Here we enter a very difficult debate. It is generally accepted among health authorities and public health doctors that one aim of resource allocation in the NHS should be to maximise health gain, ie, to allocate health resources to those treatments which produce the greatest increase in health per pound. However, this apparently rational, utilitarian approach has been challenged on a number of counts, including equity and possible discrimination against those with existing disabilities.

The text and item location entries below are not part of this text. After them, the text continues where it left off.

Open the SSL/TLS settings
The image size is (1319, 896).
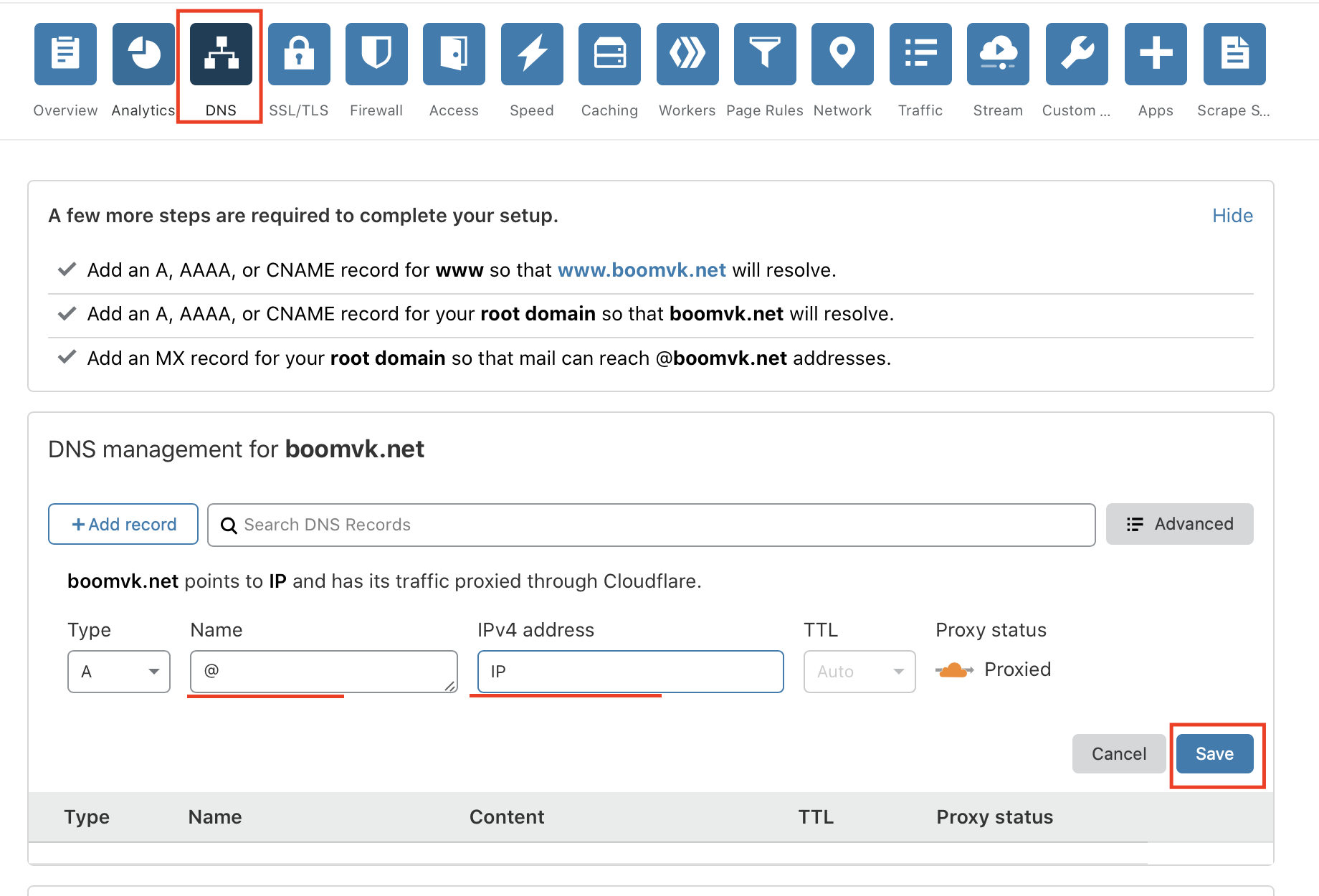point(299,54)
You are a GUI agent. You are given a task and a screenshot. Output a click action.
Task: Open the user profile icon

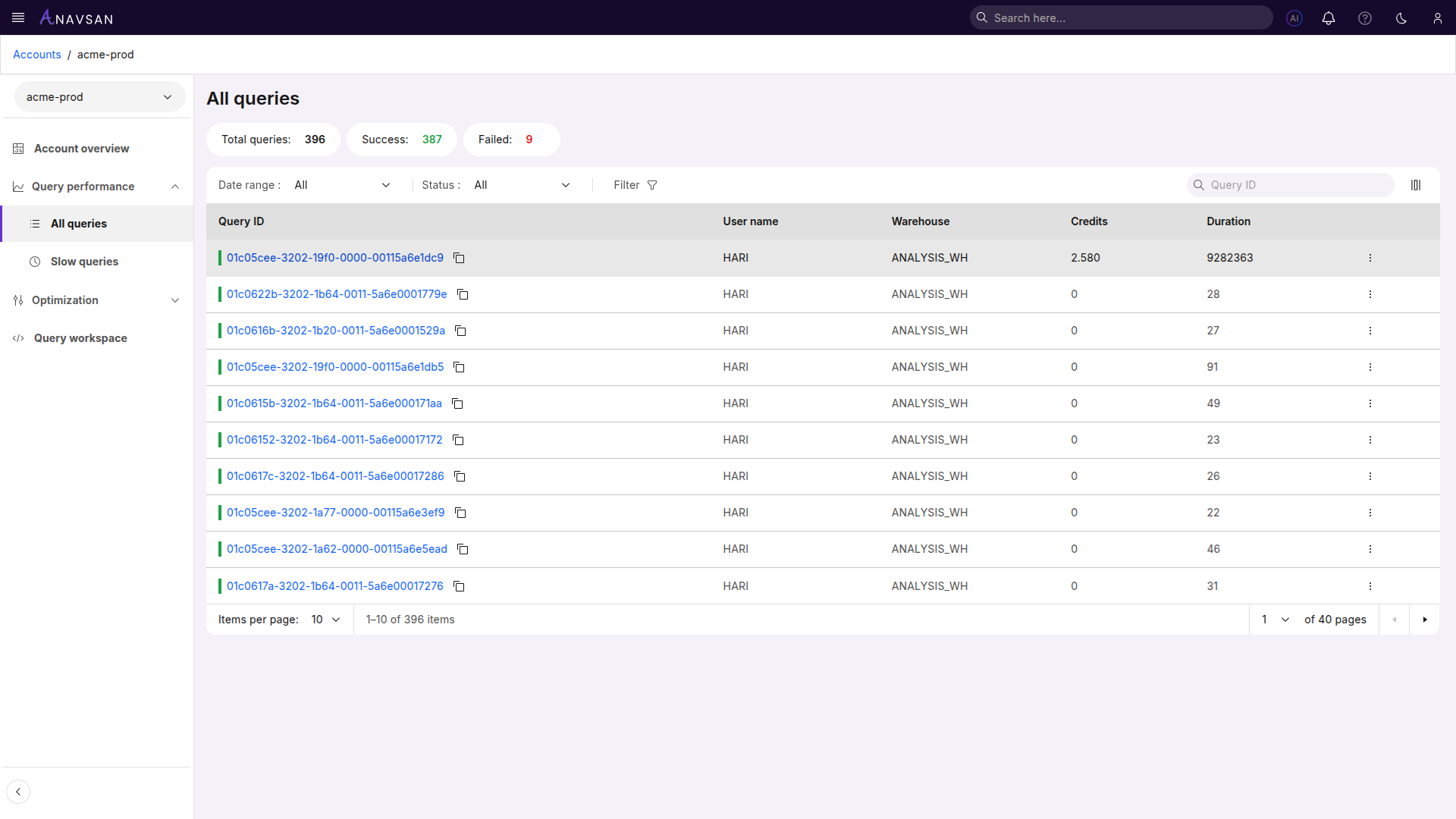coord(1437,18)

But most relevant here is the "rule of rescue", defined by the American David Hadorn as "the strong human proclivity to provide aid to identified victims of illness or accident". Presented another way, this can be seen as insurance against catastrophe - most people would hope that their contribution to the NHS, as a member of society, would ensure that if they, as an individual, needed emergency treatment costing £100,000, say after a road accident, this would not be denied on the grounds that it was not cost-effective. The debate is further complicated because treatment outcomes can only be forecast in terms of probabilities and not certainties - a fact far easier to deal with on a collective than on an individual patient basis.

This area as a whole is very difficult, with no obvious resolution. However, if society's values are that the rule of rescue is important, to ignore this in decision-making could be seen as irrational.

A national debate is needed, not only to determine what resources we as a society wish to devote to health care, but also to understand and clarify the values that should enter resource allocation decisions. The utilitarian maximisation of health gain, while an important component, may prove to be an insufficient guide.